◆ Stated problem:
Output, word for word, the portion of the passage on rabbi trusts and parent company stock that runs from "These new rules" up to and including "the subsequent disposition.".

◆ Selected passage:
Not sure if this old explanation I ran across will help:

Last year, [actually 2000] the IRS issued new regulations under the general corporate tax rules governing transactions in company stock among the parent and subsidiaries of a controlled group. While the corporate tax rules generally provide that a corporation’s transactions in its own stock will not give rise to taxable gains, these new regulations describe instances in which a subsidiary engaging in exchanges of stock of its parent corporation will recognize taxable gain. In general, a subsidiary will recognize gain on disposition of stock of its parent corporation, unless the subsidiary disposes of the parent corporation stock immediately after it has acquired stock from the parent corporation. If the subsidiary does not dispose of the parent corporation stock immediately after it has acquired -- or is considered to have acquired -- the stock from the parent, the subsidiary must recognize taxable gain on any appreciation in the stock since its acquisition from the parent.

These new rules have important implications for rabbi trusts that hold stock in a parent corporation and this stock is used to satisfy benefit obligations to employees of a subsidiary. In general, where the stock is to be used to satisfy an obligation to an employee of the subsidiary --and therefore, in the eyes of the IRS, satisfying an obligation of the subsidiary -- the IRS views the transfer of parent stock to the rabbi trust as a transfer from the parent to the subsidiary. This stock, now considered “acquired” by the subsidiary, typically is not disposed of immediately, but generally only when the employee is paid out in the future. The subsidiary may therefore be required to recognize taxable gain on any appreciation in the stock between the time of the transfer to the rabbi trust and the subsequent disposition.

In a notice late last year, the IRS described how a corporation may avoid these potentially undesirable tax consequences for its rabbi trust. In Notice 2000-56, the IRS stated that it will not view parent company stock as transferred to a subsidiary until the rabbi trust actually disposes of the stock, as long as, (1) the trust document provides that the stock of the parent corporation (along with other trust assets) remains subject to the claims and creditors of the parent, as well as the subsidiary, and (2) the stock and any assets remaining on the termination of the trust revert to the parent company. If this is the case, the IRS will view the parent corporation as continuing to own the parent company stock upon transfer to the rabbi trust until it is disposed of in the future. Existing rabbi trusts may be amended to incorporate these rules. However, in order to avoid potential undesirable consequences, the IRS requires that these amendments must be adopted by May 16, 2001.

[Data records]
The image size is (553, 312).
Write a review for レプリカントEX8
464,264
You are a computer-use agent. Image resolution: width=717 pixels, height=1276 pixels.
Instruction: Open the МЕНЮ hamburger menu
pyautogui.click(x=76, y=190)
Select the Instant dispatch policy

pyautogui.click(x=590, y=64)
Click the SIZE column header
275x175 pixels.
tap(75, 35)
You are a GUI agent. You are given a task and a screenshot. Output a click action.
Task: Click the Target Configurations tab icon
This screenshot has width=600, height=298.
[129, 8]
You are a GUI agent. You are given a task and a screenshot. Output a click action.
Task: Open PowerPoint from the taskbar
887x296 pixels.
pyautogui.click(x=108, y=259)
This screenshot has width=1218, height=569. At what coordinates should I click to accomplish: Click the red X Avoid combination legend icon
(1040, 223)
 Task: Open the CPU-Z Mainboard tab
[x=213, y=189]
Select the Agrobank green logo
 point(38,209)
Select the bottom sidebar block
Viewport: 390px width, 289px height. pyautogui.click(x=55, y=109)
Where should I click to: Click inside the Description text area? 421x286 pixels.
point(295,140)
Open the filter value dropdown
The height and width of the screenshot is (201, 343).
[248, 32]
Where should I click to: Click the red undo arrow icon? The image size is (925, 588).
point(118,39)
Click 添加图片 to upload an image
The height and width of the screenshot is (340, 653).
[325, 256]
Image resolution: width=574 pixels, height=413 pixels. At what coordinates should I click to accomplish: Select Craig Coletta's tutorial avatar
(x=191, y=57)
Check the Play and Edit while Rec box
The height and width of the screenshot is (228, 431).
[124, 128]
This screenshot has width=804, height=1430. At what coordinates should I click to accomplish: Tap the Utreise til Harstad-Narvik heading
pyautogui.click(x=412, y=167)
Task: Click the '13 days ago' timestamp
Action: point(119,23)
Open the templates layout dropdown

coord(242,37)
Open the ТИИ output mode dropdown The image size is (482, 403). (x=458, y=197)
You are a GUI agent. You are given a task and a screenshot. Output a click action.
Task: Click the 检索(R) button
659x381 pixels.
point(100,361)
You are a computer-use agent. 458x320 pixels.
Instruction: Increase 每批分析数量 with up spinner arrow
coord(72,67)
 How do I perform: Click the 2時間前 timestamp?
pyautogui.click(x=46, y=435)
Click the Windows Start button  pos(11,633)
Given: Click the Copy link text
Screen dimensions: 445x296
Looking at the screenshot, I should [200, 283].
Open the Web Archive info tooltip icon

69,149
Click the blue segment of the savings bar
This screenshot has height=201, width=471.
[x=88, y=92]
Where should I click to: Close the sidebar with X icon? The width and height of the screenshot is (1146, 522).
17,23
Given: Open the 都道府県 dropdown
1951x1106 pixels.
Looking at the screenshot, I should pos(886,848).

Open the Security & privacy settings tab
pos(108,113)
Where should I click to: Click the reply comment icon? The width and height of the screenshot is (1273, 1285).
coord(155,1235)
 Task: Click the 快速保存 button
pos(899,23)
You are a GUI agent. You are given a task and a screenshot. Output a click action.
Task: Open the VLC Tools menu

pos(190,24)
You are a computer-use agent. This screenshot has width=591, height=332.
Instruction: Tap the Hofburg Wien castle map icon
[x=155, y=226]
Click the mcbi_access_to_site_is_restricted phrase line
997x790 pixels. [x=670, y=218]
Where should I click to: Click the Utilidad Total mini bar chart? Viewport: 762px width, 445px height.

◆ Response to this task:
These new rules have important implications for rabbi trusts that hold stock in a parent corporation and this stock is used to satisfy benefit obligations to employees of a subsidiary. In general, where the stock is to be used to satisfy an obligation to an employee of the subsidiary --and therefore, in the eyes of the IRS, satisfying an obligation of the subsidiary -- the IRS views the transfer of parent stock to the rabbi trust as a transfer from the parent to the subsidiary. This stock, now considered “acquired” by the subsidiary, typically is not disposed of immediately, but generally only when the employee is paid out in the future. The subsidiary may therefore be required to recognize taxable gain on any appreciation in the stock between the time of the transfer to the rabbi trust and the subsequent disposition.